Records for locating described items:

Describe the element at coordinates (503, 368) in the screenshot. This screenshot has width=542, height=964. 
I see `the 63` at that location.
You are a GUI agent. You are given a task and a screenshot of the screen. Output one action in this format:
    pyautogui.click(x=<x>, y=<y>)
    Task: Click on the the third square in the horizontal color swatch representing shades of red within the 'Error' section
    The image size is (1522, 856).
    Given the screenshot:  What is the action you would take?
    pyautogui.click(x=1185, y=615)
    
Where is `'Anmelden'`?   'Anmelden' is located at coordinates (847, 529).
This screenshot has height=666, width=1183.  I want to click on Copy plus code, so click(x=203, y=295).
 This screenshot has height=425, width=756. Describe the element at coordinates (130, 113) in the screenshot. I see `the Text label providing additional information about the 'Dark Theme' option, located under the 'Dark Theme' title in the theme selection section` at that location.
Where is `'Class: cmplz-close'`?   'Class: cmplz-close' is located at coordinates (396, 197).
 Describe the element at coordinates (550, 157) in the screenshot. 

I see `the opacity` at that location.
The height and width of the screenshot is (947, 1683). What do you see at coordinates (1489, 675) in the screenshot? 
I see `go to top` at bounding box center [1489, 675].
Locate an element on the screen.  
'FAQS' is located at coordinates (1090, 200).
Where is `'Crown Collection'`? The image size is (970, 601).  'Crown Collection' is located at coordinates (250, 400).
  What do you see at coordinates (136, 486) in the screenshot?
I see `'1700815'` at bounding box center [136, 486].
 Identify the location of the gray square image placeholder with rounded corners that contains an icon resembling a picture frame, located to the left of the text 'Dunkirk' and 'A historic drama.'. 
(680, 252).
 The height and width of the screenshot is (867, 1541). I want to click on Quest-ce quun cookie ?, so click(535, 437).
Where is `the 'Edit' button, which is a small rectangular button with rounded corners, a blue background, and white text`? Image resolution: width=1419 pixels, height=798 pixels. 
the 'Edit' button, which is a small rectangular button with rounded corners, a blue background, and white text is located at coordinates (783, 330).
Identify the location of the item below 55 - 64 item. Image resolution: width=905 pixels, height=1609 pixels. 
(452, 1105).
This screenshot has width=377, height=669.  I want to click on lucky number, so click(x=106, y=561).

**Task:**
Locate each line above that contains the word "size" and copy every such line in full.

**Solution for this task:**
    The image size is (1522, 856).
Where is `'Crown Collection'`? The image size is (970, 601).  'Crown Collection' is located at coordinates (250, 400).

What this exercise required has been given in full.